Archaeologists reveal hidden history of Königsberg’s Far Forstadt
Wie das Fachportal HeritageDaily berichtet, hat die Sambische Archäologische Expedition des Instituts für Archäologie der Russischen Akademie der Wissenschaften 2026 in Königsberg ein Areal der…

Wie das Fachportal HeritageDaily berichtet, hat die Sambische Archäologische Expedition des Instituts für Archäologie der Russischen Akademie der Wissenschaften 2026 in Königsberg ein Areal der mittelalterlichen Fernen Vorstadt (Far Forstadt) flächig untersucht. Die Grabung erfolgte im Vorfeld geplanter Umbauarbeiten in einem Park zwischen Leninsky Prospekt, Krasnooktyabrskaja Straße und Morekhodnaja Straße. Erstmals zusammenhängend dokumentiert werden konnten stratigrafische Daten zur städtebaulichen Entwicklung des Vorstadtbezirks vom 14. Jahrhundert bis in die erste Hälfte des 20. Jahrhunderts.
Befundlage und Schichtaufbau
Das Areal ist nach Angabe des Portals Teil der seit 1327 urkundlich fassbaren Ländereien des St.-Georgs-Hospitals, das seinerzeit Weiderechte erhielt. Kulturelle Ablagerungen aus der Königsberger Zeit waren bereits 2006 nachgewiesen worden, 2025 erfolgte die offizielle Anerkennung als archäologisches Denkmal. Die durchgehende Wassersättigung des Bodens bewirkte eine für städtische Grabungen ungewöhnliche Erhaltungsbedingung: Hölzer, organische Materialien und feinteilige Strukturen blieben in den Profilen sichtbar, die in vergleichbaren Kontexten vollständig oxidiert wären. Freigelegt wurden hölzerne Wasserrohre, Reste von Zaunanlagen und Bohlenwege, die als Corduroy Roads angesprochen werden – Belege für den bautechnischen Standard des Quartiers vom 16. Jahrhundert an.

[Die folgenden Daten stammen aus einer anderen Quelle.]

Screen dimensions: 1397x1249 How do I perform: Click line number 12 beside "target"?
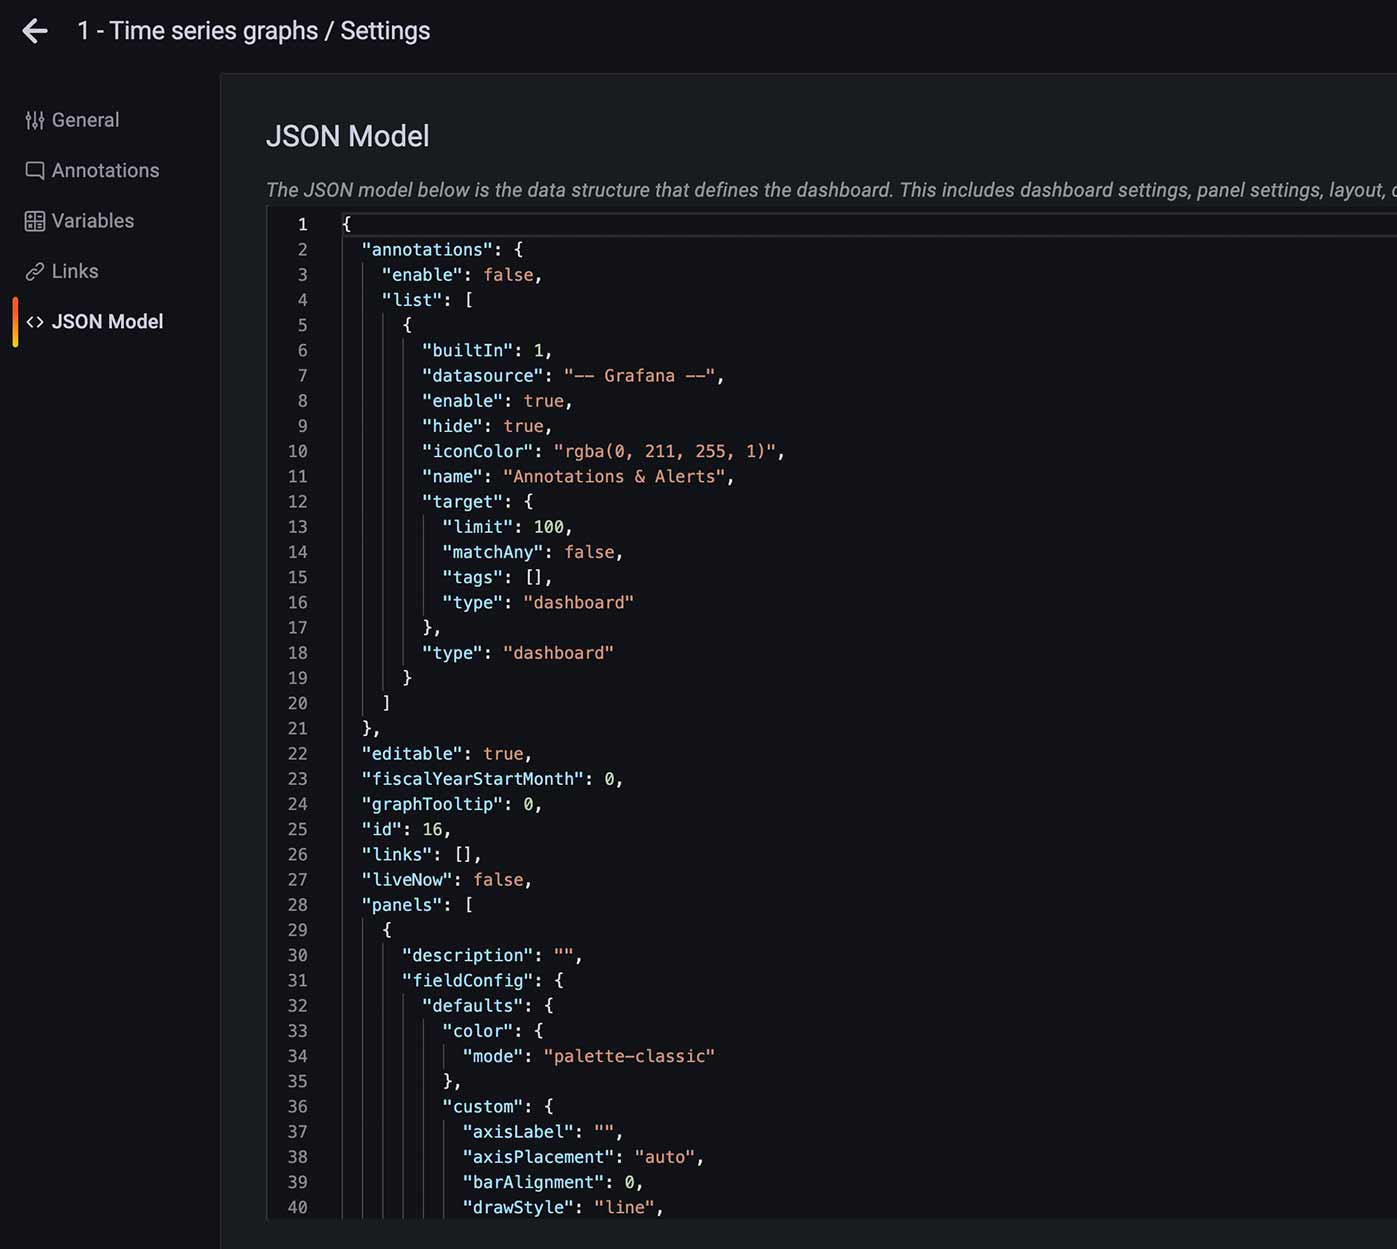[x=297, y=502]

Der Zug Graben als zeitlicher Leithorizont
Ein zentraler Schnitt erfasste einen Abschnitt des Zug Grabens, eines 1520 erstmals schriftlich belegten Kanals. Der Graben diente Entwässerung, Brandschutz, Transport und Verteidigung und wurde laut Befund zwischen 1810 und 1815 planmäßig verfüllt. Diese Verfüllung bildet einen stratigrafischen Fixpunkt, der umliegende Kulturschichten zeitlich eingrenzt. Über dem Graben verlaufen heute moderne Straßen, deren Trasse den ehemaligen Verlauf exakt nachzeichnet. Aus den angrenzenden Schichten stammen Knochenbearbeitungsabfälle, die nach Einschätzung der Ausgräber auf lokales Handwerk mit religiösem und häuslichem Produktspektrum hinweisen.
Funde als chronologischer Querschnitt
Unter den numismatischen Befunden ragt ein Rechenpfennig mit dem Bildnis Katharinas der Großen hervor, signiert von dem Nürnberger Prägeur Johann Christian Reich. Die Münze wird auf 1796 bis 1800 datiert und belegt die Einbindung Königsbergs in überregionale Handelsnetze. Eine 50-Kopeken-Silbermünze von 1897 mit Zar Nikolaus II. ergänzt das spätkaiserzeitliche Spektrum. Im Keller eines durch den britischen Bombenangriff vom August 1944 zerstörten Gebäudes wurden geschmolzene Flaschen, verzogene Fensterscheiben und verschmolzene Keramik geborgen. Daneben traten importiertes Porzellan, Mettlach-Bodenfliesen, Ziegel mit regionalen Herstellerstempeln, Taschenuhren, Gebrauchsgegenstände und Stempel aus der NS-Zeit zutage.
Was zu beobachten bleibt
Die methodische Bedeutung der Grabung liegt in der Kombination aus wassergesättigter Erhaltung und geschlossener Schichtenfolge über mehrere Jahrhunderte. Damit werden Bau- und Infrastrukturtechniken einer Vorstadt in einer Dichte dokumentierbar, wie sie für Königsberg bislang nicht vorlag. Relevant für die weitere Beobachtung bleiben die geplante Veröffentlichung der Grabungsdokumentation, die Anbindung des Zug Grabens an benachbarte Areale sowie die Frage, wie die organhaltigen Befunde dauerhaft konserviert werden.